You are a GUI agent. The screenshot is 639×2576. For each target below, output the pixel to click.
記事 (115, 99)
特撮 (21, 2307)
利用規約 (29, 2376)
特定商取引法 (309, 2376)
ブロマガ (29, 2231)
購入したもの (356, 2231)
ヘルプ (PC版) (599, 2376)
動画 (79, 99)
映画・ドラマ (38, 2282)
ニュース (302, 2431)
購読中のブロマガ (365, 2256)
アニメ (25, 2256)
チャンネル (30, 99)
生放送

◆ About this task:
Nothing but the lines from the one with "記事 (115, 99)" through the last line of the entries should be repeated, and those exactly.

◆ Answer below:
記事 (115, 99)
特撮 (21, 2307)
利用規約 (29, 2376)
特定商取引法 (309, 2376)
ブロマガ (29, 2231)
購入したもの (356, 2231)
ヘルプ (PC版) (599, 2376)
動画 (79, 99)
映画・ドラマ (38, 2282)
ニュース (302, 2431)
購読中のブロマガ (365, 2256)
アニメ (25, 2256)
チャンネル (30, 99)
生放送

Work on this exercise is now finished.